-- start of Document --

It would be nice if the new update let us see a percentage or some other form of analytic data about our battery health, but let's not get ahead of ourselves — for all we know, it could simply be a more detailed version of the message seen above in the second screenshot. In the meantime, it's easy enough to test your battery health on your own.
As for the battery replacement deal, Apple will be offering the service for only $29 from late January 2018 until December 2018. This applies if your device is out of warranty, and it covers iPhone 6 models or newer.
Apple is reducing the price of an out-of-warranty iPhone battery replacement by $50 — from $79 to $29 — for anyone with an iPhone 6 or later whose battery needs to be replaced, starting in late January and available worldwide through December 2018.
Apple CEO Tim Cook addressed the iPhone battery issue in an interview with ABC News today. The two biggest developments with this story were a new timetable for the update and a possible settings toggle that will disable performance throttling even if your battery's health is poor.

-- end of Document --

> Challenge a:
Please repeat the passage on iPhone batteries from "Apple is reducing" to "health is poor." word for word.

-- start of Task data --

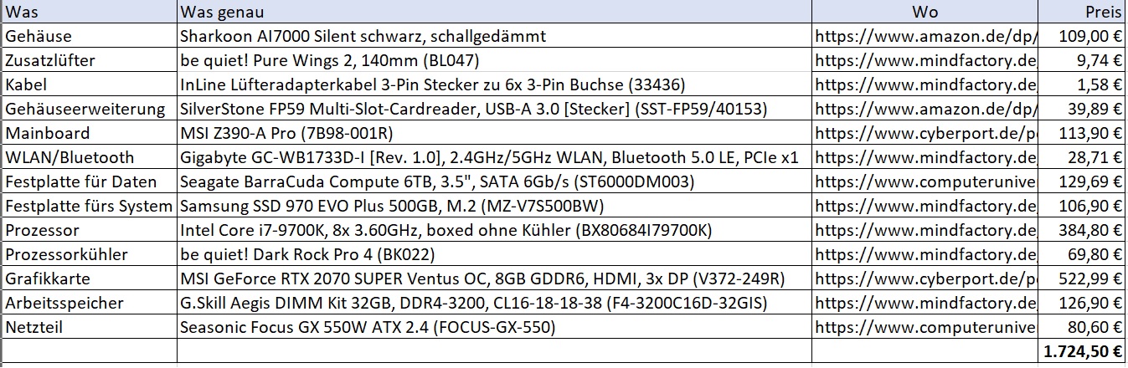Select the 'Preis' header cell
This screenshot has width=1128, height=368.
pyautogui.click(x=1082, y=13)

-- end of Task data --
-- start of Task data --

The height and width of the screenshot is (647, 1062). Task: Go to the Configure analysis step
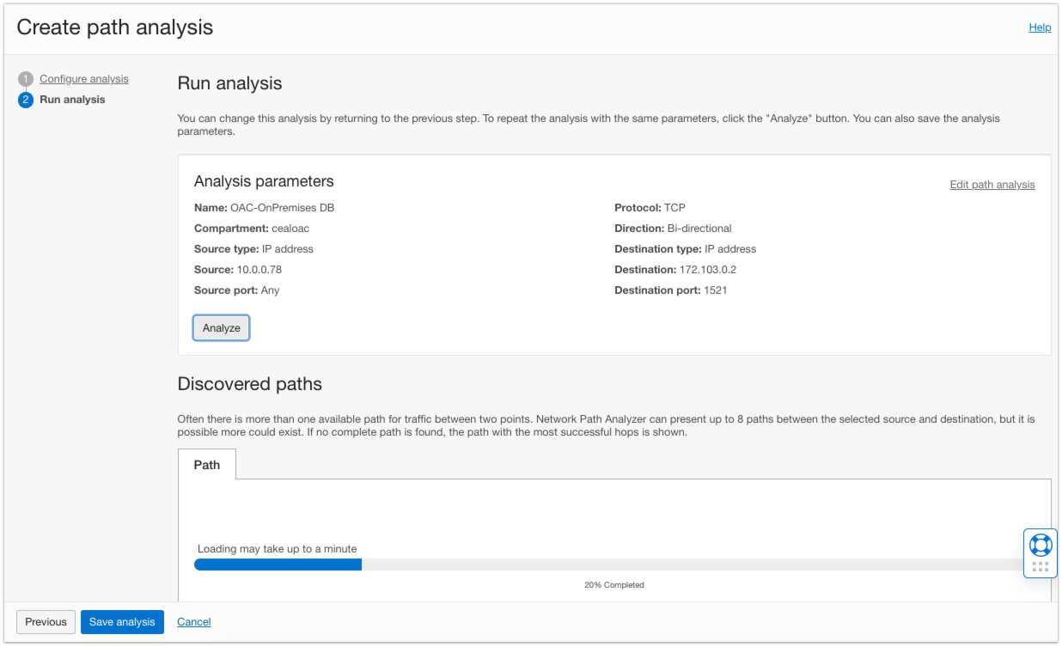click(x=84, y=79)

-- end of Task data --

> Challenge b:
Scale the listing from the line with "The height and" to the line with "click(x=84, y=79)". Write those lines out again with all their wording kept, multiplying each click coordinate by 2.35 and rounding it to a whole number, halves up. Give only those lines, and leave out the pictures.

> Full response a:
Apple is reducing the price of an out-of-warranty iPhone battery replacement by $50 — from $79 to $29 — for anyone with an iPhone 6 or later whose battery needs to be replaced, starting in late January and available worldwide through December 2018.
Apple CEO Tim Cook addressed the iPhone battery issue in an interview with ABC News today. The two biggest developments with this story were a new timetable for the update and a possible settings toggle that will disable performance throttling even if your battery's health is poor.

> Full response b:
The height and width of the screenshot is (647, 1062). Task: Go to the Configure analysis step
click(x=197, y=186)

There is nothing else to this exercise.